Der Merge war das wohl am heißesten ersehnte Upgrade für Ethereum überhaupt, weshalb der Hype im Vorfeld entsprechend groß war. Die Umstellung vom Proof-of-Work (PoW) Verfahren auf PoS bringt eine Reihe von Änderungen und Verbesserungen mit sich, die sich jetzt langsam bemerkbar machen. Besonders bei der Blockerstellung ist festzustellen, dass die durchschnittliche Anzahl der Blöcke pro Tag steil nach oben gegangen ist, während die durchschnittliche Blockzeit gleichsam deutlich zurückgegangen ist.

Erstellte Ethereum-Blocks pro Tag. Quelle: YCharts

Dabei zeigte sich diese Verbesserung schon relativ schnell, denn noch am 15. September – dem Datum, an dem der Merge von Ethereum vollzogen wurde – ist die Anzahl der Blocks Created Daily (EBC) um knapp 18 % nach oben geschnellt. Dies entsprach einer Steigerung von 6.000 Blöcken auf 7.100 Blöcke pro Tag.

Durchschnittliche Blockzeit für Ethereum (EBT). Quelle: YCharts

Die durchschnittliche Blockzeit – also die Zeit, die die Miner für die Validierung von Transaktionen brauchen – die wiederum mit der Anzahl der erstellten Blöcke zusammenhängt, ist zugleich um mehr als 13 % gefallen, wie die Daten von Ycharts belegen.
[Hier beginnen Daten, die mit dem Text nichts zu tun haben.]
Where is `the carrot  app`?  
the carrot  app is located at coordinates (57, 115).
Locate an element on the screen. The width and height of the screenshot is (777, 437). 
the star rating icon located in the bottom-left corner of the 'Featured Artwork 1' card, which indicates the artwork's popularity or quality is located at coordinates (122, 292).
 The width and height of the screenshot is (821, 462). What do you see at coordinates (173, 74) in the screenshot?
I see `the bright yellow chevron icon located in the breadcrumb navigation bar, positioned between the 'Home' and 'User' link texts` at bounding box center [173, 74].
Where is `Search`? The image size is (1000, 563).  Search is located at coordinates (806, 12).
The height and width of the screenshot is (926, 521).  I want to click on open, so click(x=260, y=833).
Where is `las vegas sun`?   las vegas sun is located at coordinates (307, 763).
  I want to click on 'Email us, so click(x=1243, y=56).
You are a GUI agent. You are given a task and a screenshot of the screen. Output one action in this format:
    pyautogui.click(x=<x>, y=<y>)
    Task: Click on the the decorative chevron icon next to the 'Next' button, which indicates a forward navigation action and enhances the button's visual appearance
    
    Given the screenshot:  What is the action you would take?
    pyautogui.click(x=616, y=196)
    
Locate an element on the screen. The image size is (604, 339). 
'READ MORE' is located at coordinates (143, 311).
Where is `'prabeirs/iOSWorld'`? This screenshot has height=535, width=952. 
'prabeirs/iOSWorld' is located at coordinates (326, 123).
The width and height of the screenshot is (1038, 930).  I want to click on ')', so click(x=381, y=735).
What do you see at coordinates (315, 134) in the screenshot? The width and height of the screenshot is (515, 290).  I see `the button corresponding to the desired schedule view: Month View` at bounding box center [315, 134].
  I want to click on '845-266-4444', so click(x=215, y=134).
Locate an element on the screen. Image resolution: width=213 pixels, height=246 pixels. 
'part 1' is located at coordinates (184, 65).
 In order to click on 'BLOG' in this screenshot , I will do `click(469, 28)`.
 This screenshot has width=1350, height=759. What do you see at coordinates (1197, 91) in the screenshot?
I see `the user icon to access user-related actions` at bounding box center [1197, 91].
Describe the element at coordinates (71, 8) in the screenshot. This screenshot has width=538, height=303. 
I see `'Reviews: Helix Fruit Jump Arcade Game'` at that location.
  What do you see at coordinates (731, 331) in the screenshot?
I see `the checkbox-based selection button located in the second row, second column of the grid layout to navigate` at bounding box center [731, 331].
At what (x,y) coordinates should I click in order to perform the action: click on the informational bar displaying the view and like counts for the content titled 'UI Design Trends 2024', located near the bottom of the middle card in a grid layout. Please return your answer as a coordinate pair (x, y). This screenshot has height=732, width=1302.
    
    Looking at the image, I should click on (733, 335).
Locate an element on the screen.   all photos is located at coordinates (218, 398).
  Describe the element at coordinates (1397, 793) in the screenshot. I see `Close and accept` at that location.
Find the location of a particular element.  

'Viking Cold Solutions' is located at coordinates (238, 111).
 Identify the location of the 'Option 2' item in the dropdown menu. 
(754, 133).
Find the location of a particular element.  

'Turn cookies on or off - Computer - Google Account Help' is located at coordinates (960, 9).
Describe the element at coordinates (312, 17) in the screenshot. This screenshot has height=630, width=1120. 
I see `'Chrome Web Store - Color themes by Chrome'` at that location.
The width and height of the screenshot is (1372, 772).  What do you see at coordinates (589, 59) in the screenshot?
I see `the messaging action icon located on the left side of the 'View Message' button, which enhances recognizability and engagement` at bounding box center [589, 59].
Der Merge hat also bereits sehr reelle, direkte Auswirkungen auf die Fundamentaldaten des Ethereum-Netzwerks.

Eine indirekte Auswirkung des Upgrades ist, dass die Grafikkartenpreise in China zuletzt deutlich eingebrochen sind, denn durch die Abschaffung des Proof-of-Work (PoW) Konsensverfahrens für Ethereum werden keine Grafikchips mehr für das Mining von ETH benötigt.

Wie Cointelegraph berichtet hat, ist zum Beispiel der Preis der beliebten Grafikkarte Nvidia GeForce RTX 3080 innerhalb von drei Monaten von ca. 1.118 US-Dollar auf nur noch 800 US-Dollar gefallen. Erschwerend kommt für die Händler hinzu, dass die Nachfrage angesichts der momentanen Weltwirtschaftslage ohnehin verringert ist.